“这颗也给王奶奶。”又挑了一颗。
“这颗给程叔叔家的小孙子。”
三颗出去了。剩三颗。
“这颗给爸爸。”
把一颗糖塞进顾砚秋手里。
剩两颗。
“这两颗——我慢慢吃。”
她把两颗糖用糖纸重新包好,小心翼翼地装进了瓦罐里——和妈妈的遗物放在一起。
顾砚秋看著女儿分糖的样子。
六颗糖。
一半以上给了別人。
四岁半的孩子。
他的鼻子酸了一下。
不是心疼糖。
是心疼那份懂事——太早了。
太沉了。
压在一个四岁半的小人儿身上——本不该她来扛。
“念念。
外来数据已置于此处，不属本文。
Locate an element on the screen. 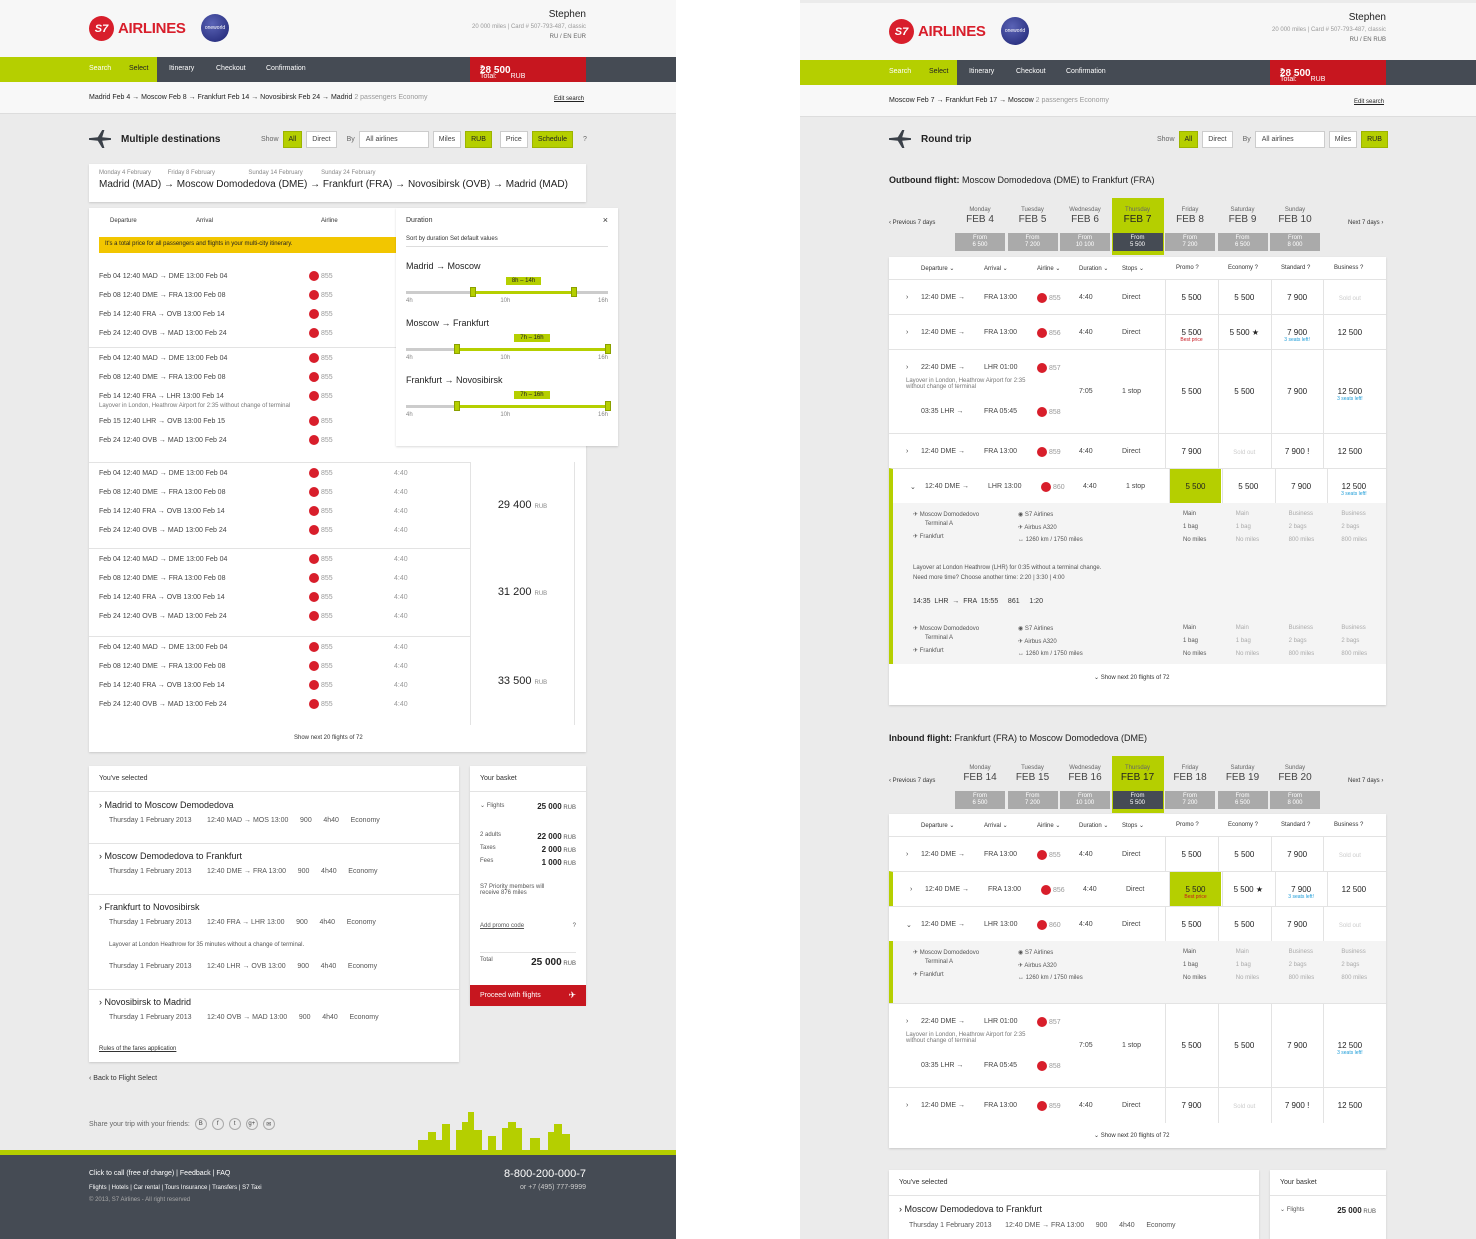 This screenshot has height=1239, width=1476. flight-row: Feb 15 12:40 LHR → OVB 13:00 Feb 15 855 is located at coordinates (216, 421).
”
“嗯?”
“来——爸爸给你扎辫子。”
念念的头髮长了。
黄黄的,毛毛躁躁的,跟枯草似的——营养不良。
但还是够扎一个小揪揪的。
顾砚秋的手粗——满是老茧和裂口——但动作很轻。
他把念念的头髮拢起来,用那根红头绳绕了两圈,打了一个结。
红头绳系在黄头髮上面——顏色对比强烈得有点扎眼。
但好看。
念念低头看不见自己的辫子——但她摸了摸,摸到了那根红头绳的结。
指尖在结上面停了一会儿。
“好看吗?”
“好看。”顾砚秋说。他的声音有些粗。
念念嘴角轻轻弯了弯。
——但好事传不过夜。
第二天一大早。
念念还没起床——院墙外面传来了一个尖利的声音。